Hi. I have a quick question regarding sequence-to-sequence models. At the end of the video, it shows that these models can be constructed by combining encoder models(e.g. BERT) and decoder models(e.g. GPT).
I was wondering, how can RoBERTa (encoder-only model) be used both as an encoder and decoder?

In the encoder-decoder architecture, the decoder looks only backwards, i.e., at the preceding tokens, as does the decoder-only arch. The encoder-decoder arch seems to be more powerful just because there’s a whole additional component (the encoder). If this is true then why not using encoder-decoder arch for everything that is currently done by the decoder-only arch (e.g., text generation)?

I noticed today that the error described in the link below still hasn’t been corrected. bhagerty is correct; “perspires” can only mean “sweats,” so the word should be “persists” instead. Chapter 1 questions - #14 by bhagerty

Similar to the given use case of NLP, I want to build a model which can query a Excel file having multiple rows and columns including text and numbers and give answers from any part.
For example : Excel can have HR database and I can ask - Tell me what is the assigned location value for vivek.kishore. what steps should I take to build this?
A brief steps will be helpful. Shall I use vector db and llama 2?

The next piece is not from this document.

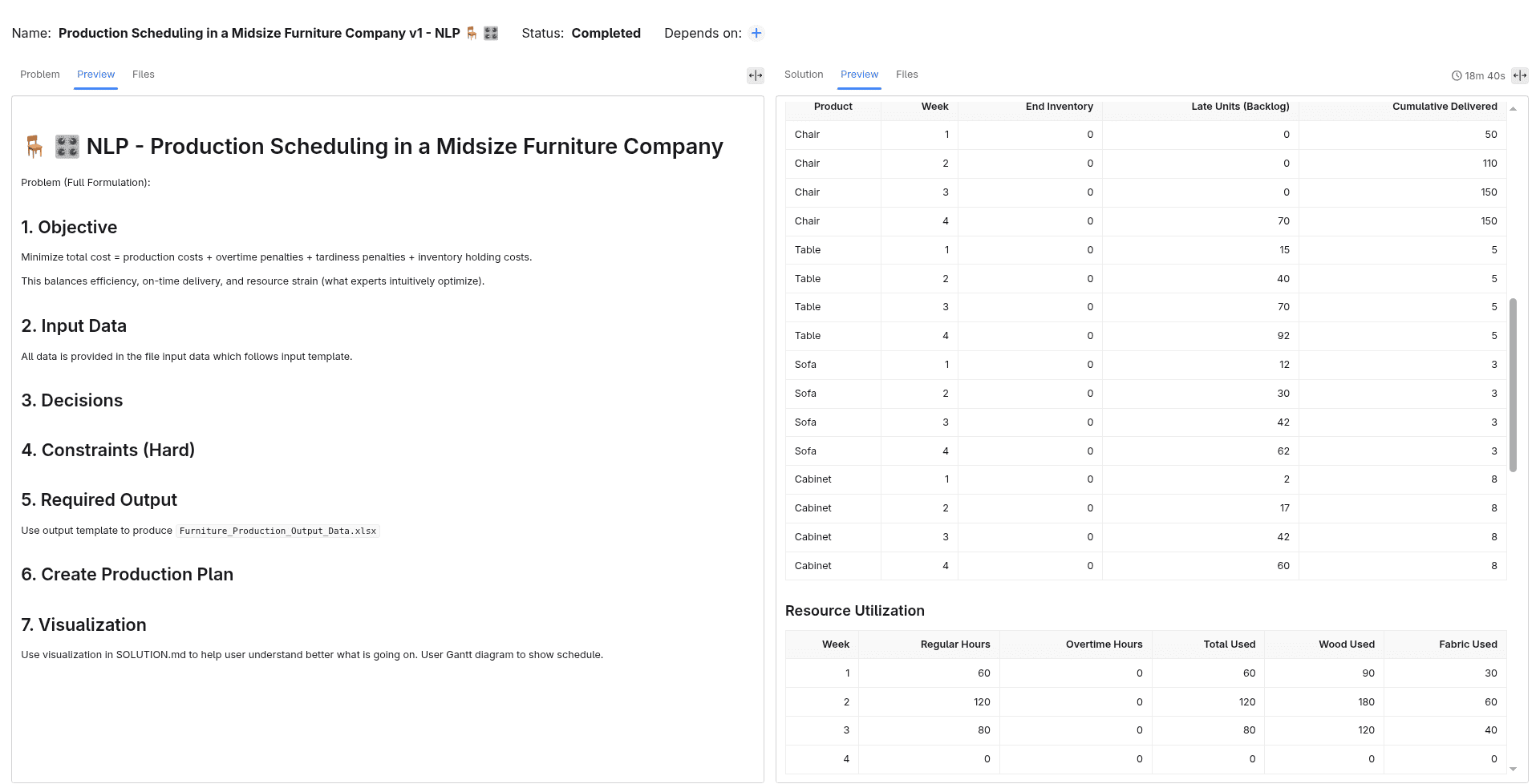Switch to the Files tab in the Problem pane

coord(144,75)
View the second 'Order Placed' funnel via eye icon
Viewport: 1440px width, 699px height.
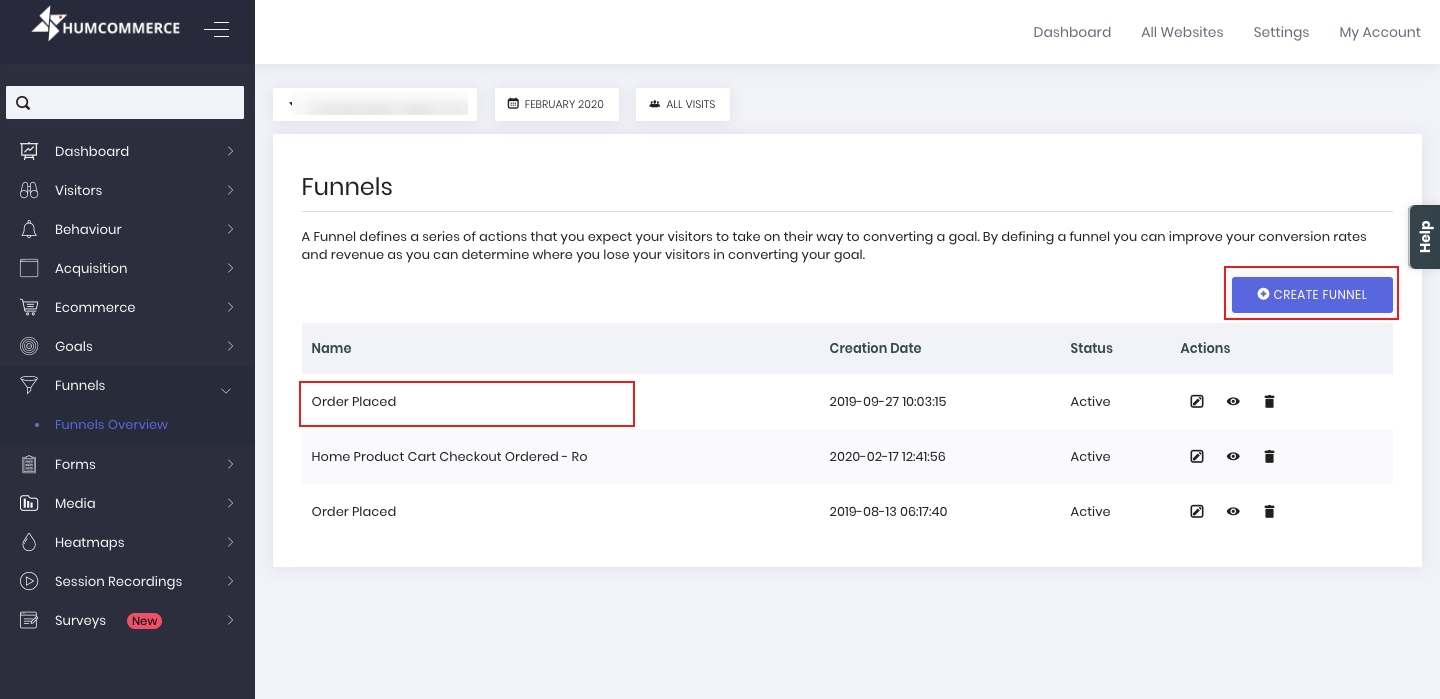click(x=1232, y=511)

i am facing the issue in understanding, how the below sentense is negative.

In masking, why do some models use [mask] while others models use <mask>? What is the difference between square brackets and angle brackets?

Here is a square bracket example,

from transformers import pipeline

filler = pipeline("fill-mask", model="bert-base-cased")
result = filler("This [MASK] has been waiting for you.")

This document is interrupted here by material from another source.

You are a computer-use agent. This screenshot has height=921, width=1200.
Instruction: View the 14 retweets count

Here is a angle bracket example,

unmasker = pipeline("fill-mask", model="distilroberta-base")
unmasker("This course will teach you all about <mask> models.")

Thanks so much!

Hello, I am using the hugging face classroom in teaching MS Data Analytics courses. I require all students to take the course and try to develop the lectures accordingly. May I ask about the slides used in the open NLP course? I hope I can get them if available. Thank you.

I am trying to run the code in the first chapter under text generation. Specifically I ran these lines:

from transformers import pipeline

generator = pipeline(“text-generation”)
generator(“In this course, we will teach you how to”)

The output I got was:

No module named ‘keras.saving.hdf5_format’

Keras is installed on my machine. What am I doing wrong?